### [EXERCISE DESCRIPTION]
Set down the final stretch of the data, from the line that holds "You are a GUI" through the last line, both included, with pictures left out.

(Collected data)
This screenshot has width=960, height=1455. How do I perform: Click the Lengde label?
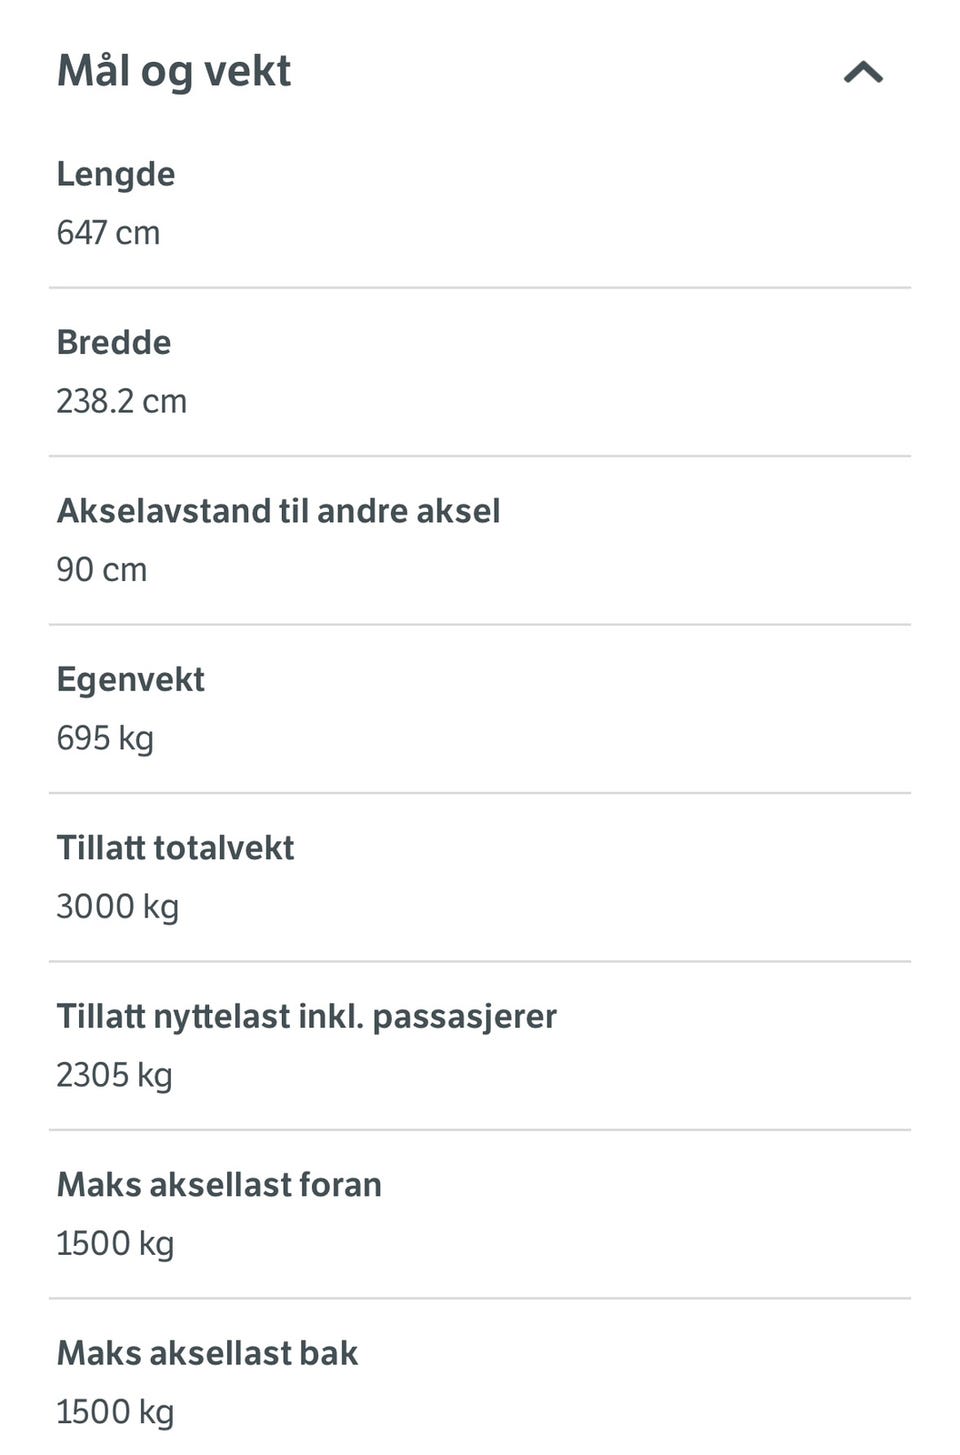pos(116,174)
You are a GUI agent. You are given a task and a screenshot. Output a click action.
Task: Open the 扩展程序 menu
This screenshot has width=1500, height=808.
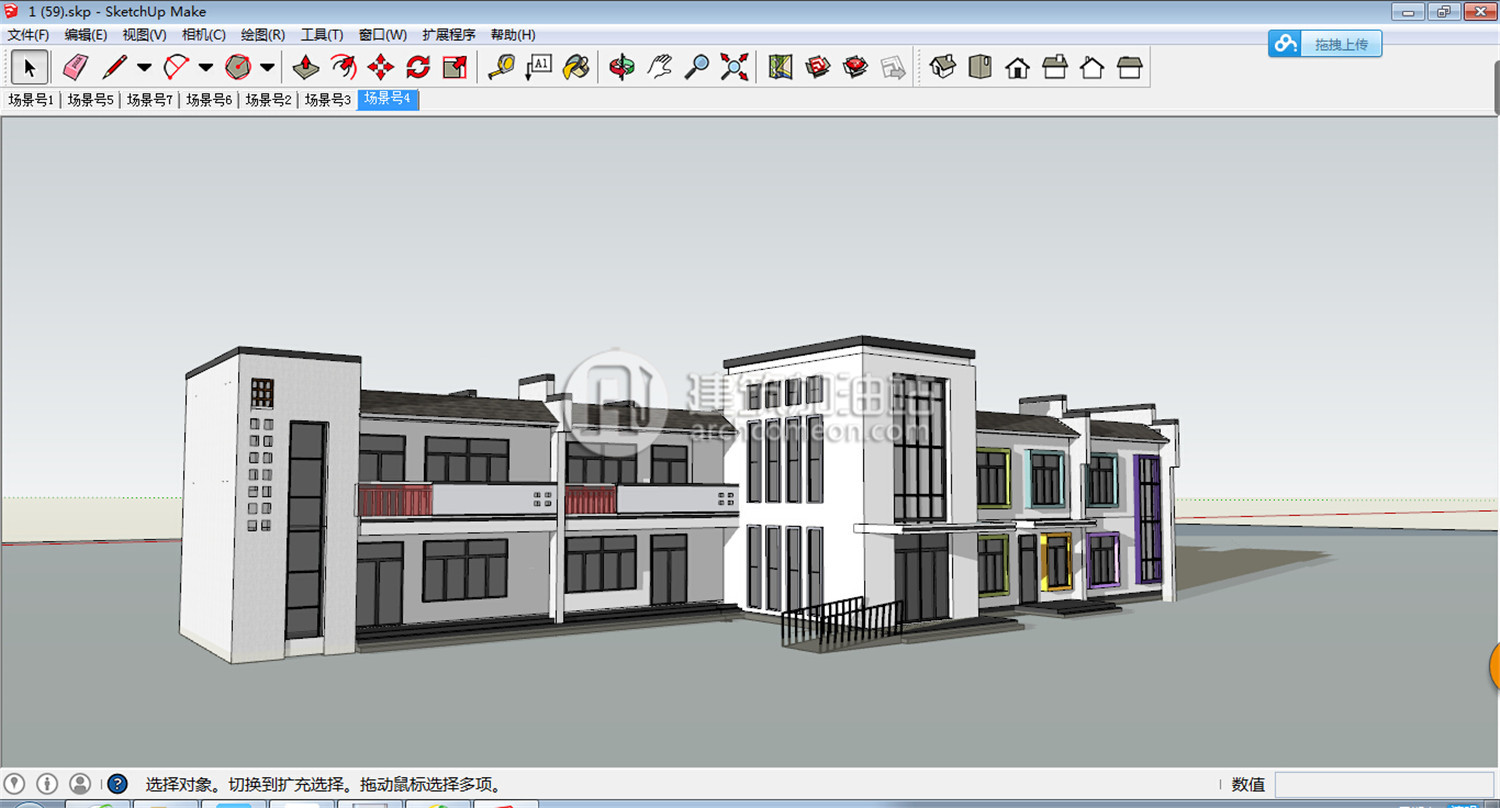tap(449, 35)
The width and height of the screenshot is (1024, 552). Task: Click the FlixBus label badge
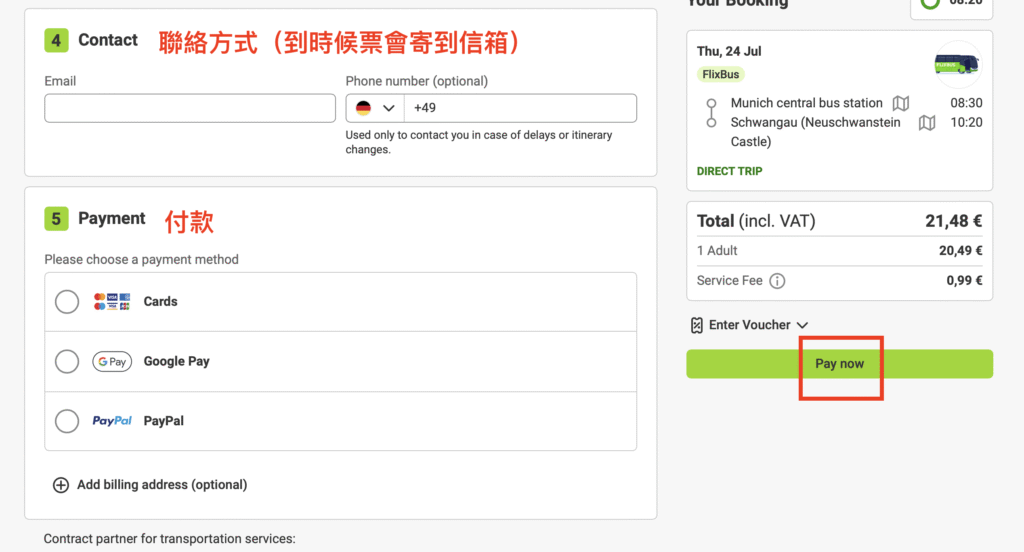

### [SOLUTION]
You are a GUI agent. You are given a task and a screenshot. Output a click action.
Task: Open the 扩展程序 menu
This screenshot has width=1500, height=808.
tap(449, 35)
The width and height of the screenshot is (1024, 552). Task: Click the FlixBus label badge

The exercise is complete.